## Start SOURCE RECORDS

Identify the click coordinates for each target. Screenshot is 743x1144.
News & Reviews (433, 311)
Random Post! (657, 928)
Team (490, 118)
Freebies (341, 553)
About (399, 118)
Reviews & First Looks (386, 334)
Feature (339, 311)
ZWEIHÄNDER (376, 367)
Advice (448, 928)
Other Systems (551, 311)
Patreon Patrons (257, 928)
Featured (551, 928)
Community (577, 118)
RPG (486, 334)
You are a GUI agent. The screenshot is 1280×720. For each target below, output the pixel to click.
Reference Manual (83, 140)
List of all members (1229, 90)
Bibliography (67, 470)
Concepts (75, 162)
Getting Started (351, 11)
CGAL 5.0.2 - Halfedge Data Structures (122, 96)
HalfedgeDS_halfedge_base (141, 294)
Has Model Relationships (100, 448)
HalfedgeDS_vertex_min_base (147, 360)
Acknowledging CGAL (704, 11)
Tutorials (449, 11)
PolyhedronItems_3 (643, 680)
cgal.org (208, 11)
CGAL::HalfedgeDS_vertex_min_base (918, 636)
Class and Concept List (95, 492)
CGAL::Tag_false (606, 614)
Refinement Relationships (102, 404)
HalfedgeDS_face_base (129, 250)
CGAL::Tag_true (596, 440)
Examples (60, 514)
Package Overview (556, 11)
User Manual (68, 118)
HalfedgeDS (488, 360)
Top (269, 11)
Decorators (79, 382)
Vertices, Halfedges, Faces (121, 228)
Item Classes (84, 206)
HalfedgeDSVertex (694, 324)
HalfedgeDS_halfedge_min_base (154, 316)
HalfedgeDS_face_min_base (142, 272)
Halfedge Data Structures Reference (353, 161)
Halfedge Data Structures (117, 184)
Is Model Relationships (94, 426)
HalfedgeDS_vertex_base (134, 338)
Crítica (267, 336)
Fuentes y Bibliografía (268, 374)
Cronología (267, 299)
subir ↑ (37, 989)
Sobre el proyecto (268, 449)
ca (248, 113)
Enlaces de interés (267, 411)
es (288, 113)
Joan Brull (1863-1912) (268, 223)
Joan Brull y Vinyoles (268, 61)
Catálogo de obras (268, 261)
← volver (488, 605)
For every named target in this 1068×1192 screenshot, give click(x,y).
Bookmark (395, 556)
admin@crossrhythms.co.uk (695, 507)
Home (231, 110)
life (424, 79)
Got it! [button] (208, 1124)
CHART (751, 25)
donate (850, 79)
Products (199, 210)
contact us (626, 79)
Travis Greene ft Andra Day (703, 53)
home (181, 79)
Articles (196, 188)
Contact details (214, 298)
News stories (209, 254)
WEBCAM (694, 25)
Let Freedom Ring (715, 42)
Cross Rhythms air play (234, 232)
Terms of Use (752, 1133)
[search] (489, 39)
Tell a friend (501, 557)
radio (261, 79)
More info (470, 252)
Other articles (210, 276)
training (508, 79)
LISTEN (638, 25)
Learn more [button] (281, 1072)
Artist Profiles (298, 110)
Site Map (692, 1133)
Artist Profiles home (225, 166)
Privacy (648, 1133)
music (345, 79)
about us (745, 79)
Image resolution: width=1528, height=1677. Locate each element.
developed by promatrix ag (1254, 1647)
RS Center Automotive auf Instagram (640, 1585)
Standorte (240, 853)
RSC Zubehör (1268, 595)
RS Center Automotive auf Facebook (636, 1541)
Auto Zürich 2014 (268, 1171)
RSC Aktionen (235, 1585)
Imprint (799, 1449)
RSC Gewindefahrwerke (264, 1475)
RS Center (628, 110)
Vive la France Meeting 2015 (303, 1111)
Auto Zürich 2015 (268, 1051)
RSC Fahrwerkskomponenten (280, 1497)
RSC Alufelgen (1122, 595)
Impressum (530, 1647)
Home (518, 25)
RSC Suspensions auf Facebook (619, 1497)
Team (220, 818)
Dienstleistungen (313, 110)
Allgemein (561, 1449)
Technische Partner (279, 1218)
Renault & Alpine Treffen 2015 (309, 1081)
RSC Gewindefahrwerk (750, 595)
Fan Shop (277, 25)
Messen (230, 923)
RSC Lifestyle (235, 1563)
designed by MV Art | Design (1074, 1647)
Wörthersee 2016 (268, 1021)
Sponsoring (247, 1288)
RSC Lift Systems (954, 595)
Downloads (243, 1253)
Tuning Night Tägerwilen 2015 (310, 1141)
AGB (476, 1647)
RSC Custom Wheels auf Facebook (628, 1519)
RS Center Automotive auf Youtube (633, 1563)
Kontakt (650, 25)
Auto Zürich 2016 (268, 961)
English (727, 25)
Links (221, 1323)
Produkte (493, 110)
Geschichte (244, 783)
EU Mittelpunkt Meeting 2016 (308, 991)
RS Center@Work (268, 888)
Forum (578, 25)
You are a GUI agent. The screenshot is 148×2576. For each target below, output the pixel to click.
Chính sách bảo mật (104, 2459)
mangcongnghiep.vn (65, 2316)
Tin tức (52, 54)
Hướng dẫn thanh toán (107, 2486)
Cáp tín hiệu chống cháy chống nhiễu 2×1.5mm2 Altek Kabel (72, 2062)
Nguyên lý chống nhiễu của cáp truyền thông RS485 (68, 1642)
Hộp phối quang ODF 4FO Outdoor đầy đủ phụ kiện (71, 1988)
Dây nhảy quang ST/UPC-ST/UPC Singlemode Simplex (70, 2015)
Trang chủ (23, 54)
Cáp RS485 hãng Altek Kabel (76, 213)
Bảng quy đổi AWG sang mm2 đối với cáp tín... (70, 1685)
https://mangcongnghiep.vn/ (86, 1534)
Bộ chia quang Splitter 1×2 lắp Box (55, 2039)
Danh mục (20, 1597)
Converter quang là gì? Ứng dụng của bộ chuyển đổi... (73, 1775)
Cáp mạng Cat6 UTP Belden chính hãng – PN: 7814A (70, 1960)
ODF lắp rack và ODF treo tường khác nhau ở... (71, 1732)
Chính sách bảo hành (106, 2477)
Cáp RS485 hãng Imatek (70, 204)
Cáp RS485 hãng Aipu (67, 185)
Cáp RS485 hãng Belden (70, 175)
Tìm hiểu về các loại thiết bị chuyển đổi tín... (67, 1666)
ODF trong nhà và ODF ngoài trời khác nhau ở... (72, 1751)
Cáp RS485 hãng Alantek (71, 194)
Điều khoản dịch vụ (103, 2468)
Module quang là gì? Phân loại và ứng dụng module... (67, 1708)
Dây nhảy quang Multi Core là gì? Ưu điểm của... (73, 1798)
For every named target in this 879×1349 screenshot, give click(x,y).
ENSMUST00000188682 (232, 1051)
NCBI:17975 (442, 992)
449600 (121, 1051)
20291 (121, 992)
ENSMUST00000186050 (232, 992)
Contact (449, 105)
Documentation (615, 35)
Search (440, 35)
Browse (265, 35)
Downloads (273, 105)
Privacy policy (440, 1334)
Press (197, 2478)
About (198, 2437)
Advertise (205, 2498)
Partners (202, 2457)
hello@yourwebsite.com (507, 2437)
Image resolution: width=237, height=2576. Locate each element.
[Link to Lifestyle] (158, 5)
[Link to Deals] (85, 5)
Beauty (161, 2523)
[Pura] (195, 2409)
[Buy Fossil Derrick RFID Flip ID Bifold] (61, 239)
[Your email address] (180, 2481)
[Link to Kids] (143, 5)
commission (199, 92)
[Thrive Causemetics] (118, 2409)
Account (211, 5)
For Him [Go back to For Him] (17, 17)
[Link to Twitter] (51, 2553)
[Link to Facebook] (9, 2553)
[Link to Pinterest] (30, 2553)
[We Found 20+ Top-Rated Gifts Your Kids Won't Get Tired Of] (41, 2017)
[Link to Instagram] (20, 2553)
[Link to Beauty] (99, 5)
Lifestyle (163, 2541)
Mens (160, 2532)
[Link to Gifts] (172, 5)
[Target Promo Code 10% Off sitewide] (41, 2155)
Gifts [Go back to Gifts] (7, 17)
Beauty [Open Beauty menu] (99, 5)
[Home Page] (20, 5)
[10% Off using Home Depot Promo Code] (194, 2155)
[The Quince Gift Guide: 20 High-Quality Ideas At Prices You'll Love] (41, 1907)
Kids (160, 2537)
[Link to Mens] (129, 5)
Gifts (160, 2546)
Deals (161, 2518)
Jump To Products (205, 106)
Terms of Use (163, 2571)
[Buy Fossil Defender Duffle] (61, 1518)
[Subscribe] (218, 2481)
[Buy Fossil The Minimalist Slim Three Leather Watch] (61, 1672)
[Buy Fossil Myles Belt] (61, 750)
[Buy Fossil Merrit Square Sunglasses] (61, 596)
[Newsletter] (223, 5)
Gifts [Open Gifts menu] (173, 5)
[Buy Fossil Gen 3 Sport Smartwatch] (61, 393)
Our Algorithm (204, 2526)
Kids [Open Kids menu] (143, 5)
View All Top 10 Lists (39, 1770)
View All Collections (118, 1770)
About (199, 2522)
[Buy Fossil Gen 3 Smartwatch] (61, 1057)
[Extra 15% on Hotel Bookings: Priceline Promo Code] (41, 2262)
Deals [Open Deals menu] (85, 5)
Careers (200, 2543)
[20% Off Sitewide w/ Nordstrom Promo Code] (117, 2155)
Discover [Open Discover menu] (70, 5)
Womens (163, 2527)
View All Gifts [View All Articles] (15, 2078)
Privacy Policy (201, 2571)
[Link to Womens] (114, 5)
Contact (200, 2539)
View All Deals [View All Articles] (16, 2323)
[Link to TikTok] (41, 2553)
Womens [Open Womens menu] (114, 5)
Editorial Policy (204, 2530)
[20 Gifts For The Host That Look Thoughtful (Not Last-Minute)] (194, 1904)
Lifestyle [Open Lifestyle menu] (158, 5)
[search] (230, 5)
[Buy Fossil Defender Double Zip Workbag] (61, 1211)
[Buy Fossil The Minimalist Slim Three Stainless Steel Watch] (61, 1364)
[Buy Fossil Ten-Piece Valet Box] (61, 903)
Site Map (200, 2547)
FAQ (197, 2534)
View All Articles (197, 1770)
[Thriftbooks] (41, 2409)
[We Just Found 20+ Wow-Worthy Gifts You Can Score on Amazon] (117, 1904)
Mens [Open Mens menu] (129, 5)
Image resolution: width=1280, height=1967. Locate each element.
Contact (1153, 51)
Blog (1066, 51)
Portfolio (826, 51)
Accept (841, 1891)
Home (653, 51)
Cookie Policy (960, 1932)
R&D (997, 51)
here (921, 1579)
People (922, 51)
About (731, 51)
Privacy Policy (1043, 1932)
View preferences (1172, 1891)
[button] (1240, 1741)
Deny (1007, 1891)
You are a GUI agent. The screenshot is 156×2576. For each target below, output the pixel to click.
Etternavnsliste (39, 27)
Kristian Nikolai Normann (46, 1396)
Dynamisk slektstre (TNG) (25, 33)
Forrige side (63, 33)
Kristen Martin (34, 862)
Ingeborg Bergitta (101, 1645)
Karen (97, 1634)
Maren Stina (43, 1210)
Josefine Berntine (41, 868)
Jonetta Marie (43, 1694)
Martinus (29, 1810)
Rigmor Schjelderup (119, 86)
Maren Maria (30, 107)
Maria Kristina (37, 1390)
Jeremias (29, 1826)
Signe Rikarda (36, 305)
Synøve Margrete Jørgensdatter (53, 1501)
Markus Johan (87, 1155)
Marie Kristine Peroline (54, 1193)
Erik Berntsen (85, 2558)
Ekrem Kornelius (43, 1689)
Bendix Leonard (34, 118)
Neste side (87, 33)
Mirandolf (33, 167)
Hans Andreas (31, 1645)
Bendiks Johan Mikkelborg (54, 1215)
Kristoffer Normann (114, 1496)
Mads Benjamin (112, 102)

## End SOURCE RECORDS

GIVEN TASK: Arrange the records starting with the line that contains "Forrige side (63, 33)" and going on through the line that contains "Jeremias (29, 1826)" as a Markdown table with the columns n and Line, leaving out any blank lines.

SOLUTION FOR THIS EXERCISE:
| n | Line |
|---|---|
| 1 | Forrige side (63, 33) |
| 2 | Kristen Martin (34, 862) |
| 3 | Ingeborg Bergitta (101, 1645) |
| 4 | Karen (97, 1634) |
| 5 | Maren Stina (43, 1210) |
| 6 | Josefine Berntine (41, 868) |
| 7 | Jonetta Marie (43, 1694) |
| 8 | Martinus (29, 1810) |
| 9 | Rigmor Schjelderup (119, 86) |
| 10 | Maren Maria (30, 107) |
| 11 | Maria Kristina (37, 1390) |
| 12 | Jeremias (29, 1826) |